Experienced superintendents can tell at a glance when turf needs feeding. They recognize when color is fading and when tillering is slowing. They know how, when, and what materials are needed to make turf respond with vigor.
This knowledge comes from the day-to-day working experiences and visual observations that take place during many seasons on the golf course. Combine this experience with modern technology and academic training, and the result is consistently superior conditions.
TIP: When in doubt, test two separate samples of soil from the same location to ensure accurate results of nutrients in the soil of the area in question. As in all testing, results can vary.
Preparing a Fertilizer Program
A plan to feed the grass must be in place at the start of the growing season. Such a plan should be carefully prepared and be based on soil testing and the nutritional requirements of the grass plant for a specific climatic zone.
Older, well-established turf requires less fertilizer than turf on a newly constructed golf course. The game of golf is more pleasurable when played on lean turf than it is on lush, succulent grass.
Lean turf is equated with healthy turf. More often than not, less is better, and moderation should be practiced not only when it comes to feeding the plant but in all facets of golf course management.
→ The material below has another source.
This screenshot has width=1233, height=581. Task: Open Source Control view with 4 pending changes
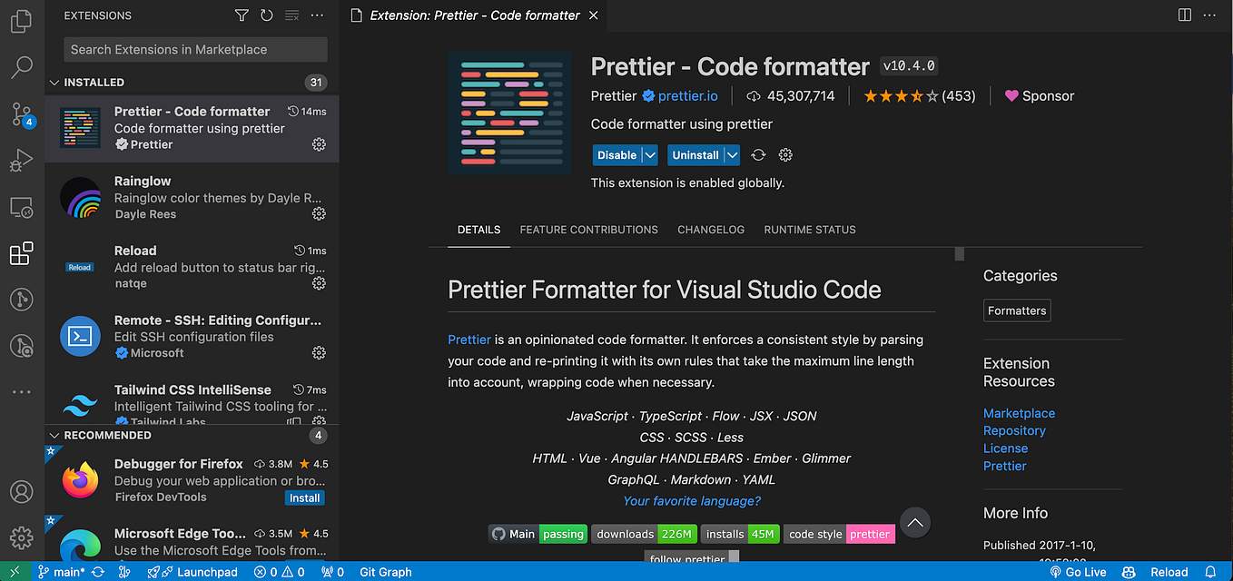[x=21, y=114]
A fertilizer program should state the specific areas to be fertilized, the number and timing of applications required, the quantity, and type of fertilizer to be applied. Remember that grass plants experience an inner urge to grow vigorously and after a period of dormancy need very little fertilization.
At other times, the grass needs nutritional supplements to boost its growth. Knowing when and what to apply is based on judgment, experience, and careful study.
Based on the plan and the budget of the golf course, the materials can be purchased all at once or when needed. Purchasing surplus fertilizer that is not needed for immediate use at discount prices is only cost effective if the fertilizer can be stored properly.
Granular fertilizer should be stored in a dry place on pallets, and liquid fertilizer is often stored in the chemical building. Granular fertilizer that is bagged and shrink-wrapped can become moist making it difficult to apply.
Turfgrass nutrition is an extremely complex subject that requires a thorough understanding of soil chemistry and the materials available to feed the grass plant.
Most superintendents are now college graduates of either two- or four-year programs and should be well prepared to understand fertilizers, their optimum rates, and times of application.
Why, then, are so many ready and willing to abdicate their responsibility to the first fertilizer salesperson who knocks on the office door?
Superintendents ought to take their responsibilities seriously and formulate their own programs.
Perhaps testing a “new” fertilizer on a trial area or nursery green is the best way to see how the product will react, allowing a comparison to areas that are fertilized with different products, or comparisons to areas that are not fertilized at all.
It is wise to seek help when uncertain, but the final decision rests with the superintendent.
A well-trained and knowledgeable superintendent is the best qualified person to make the final decision, and it should be based with a degree of frugality, resulting in the best program at the most economical price for the employer.